The technology experience score looks at three metrics for Windows: boot time, battery life and the number of crashes, and lists actions you can take to improve things.

Anderson recounts stories of executives asking him why their PCs are so slow, like a CFO who was eight minutes late for a Skype call because that’s how long it took his PC to boot. Sometimes that’s the hardware — and usually it’s about having hard drives rather than SSDs. “It’s remarkable how often I’ve heard horror stories of the procurement team, to save $200 per PC, buying poor hardware and that laptop then held people back for the next four years.”

But the other big reason for slow boot times is the number of GPOs and the number of monitoring agents on a PC (which can also increase the number of crashes). When Anderson looked at the CFO’s PC, he found it was running “dozens of agents”.

“There are basically three phases of boot: the operating system initialises; you authenticate and then, depending upon the number of agents that you have, there’s a space of time before the box basically comes to an equilibrium. Poor hardware affects it all, if you have a hard drive instead of an SSD. Group policy is the largest impact on the login time. And in the third phase, the number of agents you have on the device is the biggest contributor.”

Microsoft is learning a lot about the difference that makes via initiatives such as Microsoft Managed Desktop, where Microsoft provides and manages the PCs an organisation uses. One customer had PCs that took between eight and ten minutes to boot; Anderson’s team got that down to less than 30 seconds. The big difference? “They had 47 agents on their devices.”

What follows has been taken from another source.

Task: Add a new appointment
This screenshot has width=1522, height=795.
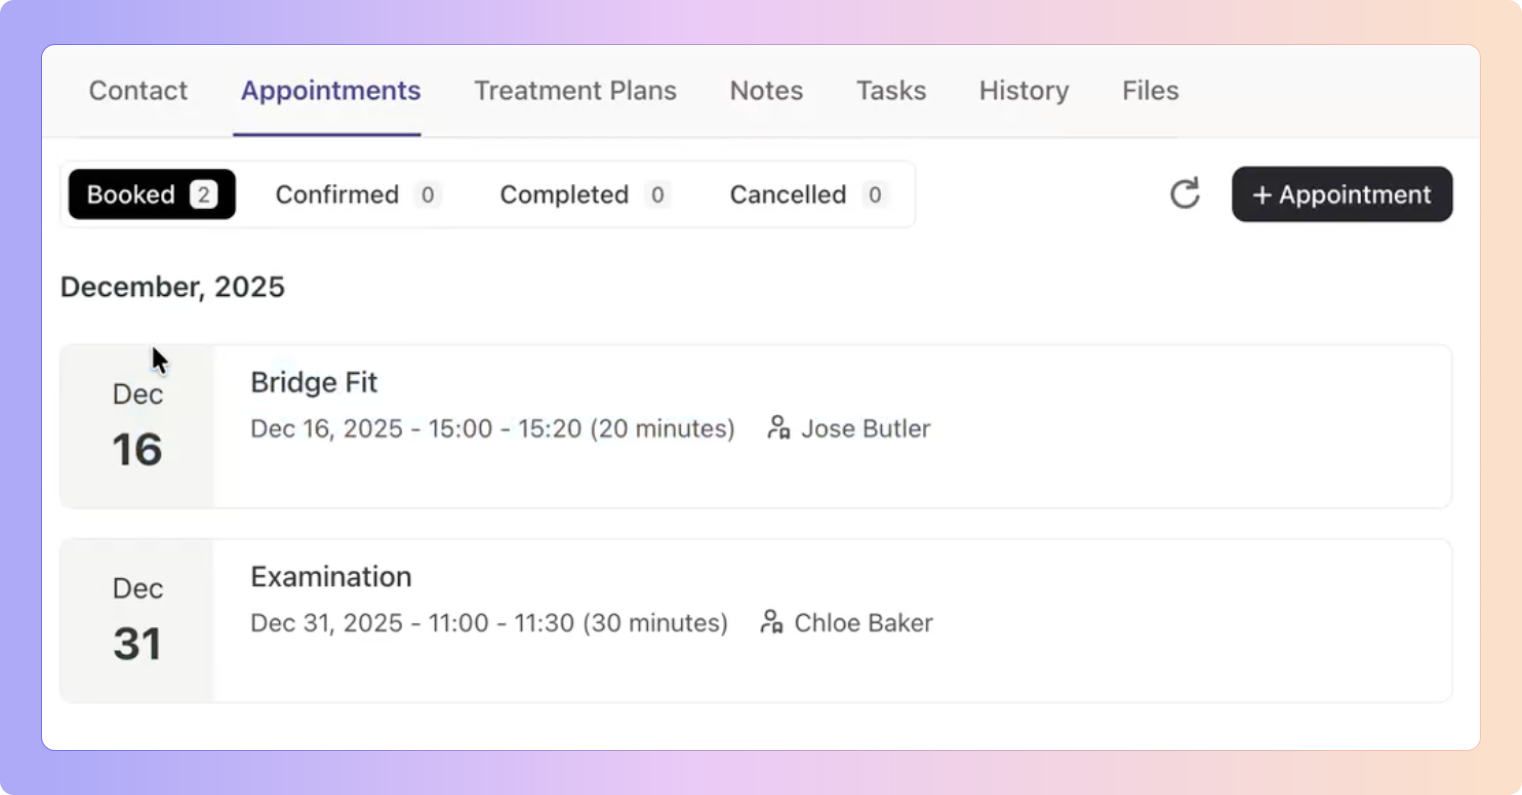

SEE: Windows 10: A cheat sheet (TechRepublic)

The technology experience score is a way of helping customers who aren’t using the Microsoft Managed Desktop service to get similar improvements. “I want to be able to tell customers why their boot time is three minutes or four minutes, and the best set of actions they should take to improve it,” Anderson explains.

That means getting the security team and IT admins talking, and looking at data rather than just policy.

“Often I’ll hear from the endpoint manager in a company that they have to put all these agents on the device because it’s required by security and compliance. And they’ve never had the data to sit down and have a conversation with these other teams to say, ‘let’s talk about the impact this is having on productivity and on our users’, because you need to balance user experience with security.”

“Microsoft is right to focus MEM and Productivity Score on the employee experience,” says Nick McQuire of analyst CCS Insight. IT teams need to improve the employee experience on PCs, which is often so poor as to slow them down at work. But with CCS Insight’s latest Employee Workplace Technology Survey showing that 42% of employees spend more than three hours a day working on a mobile device, the unified nature of MEM in managing other devices through the same platform is going to be important. So even though Intune PC management is now included with Config Manager, organisations will probably have to plan for the extra Intune licences to manage iOS and Android to really get that modern management.

“By focusing on productivity, unifying desktop and mobile, and focusing on a faster, frictionless experience, Microsoft will help many IT departments catch up with these trends,” McQuire suggests.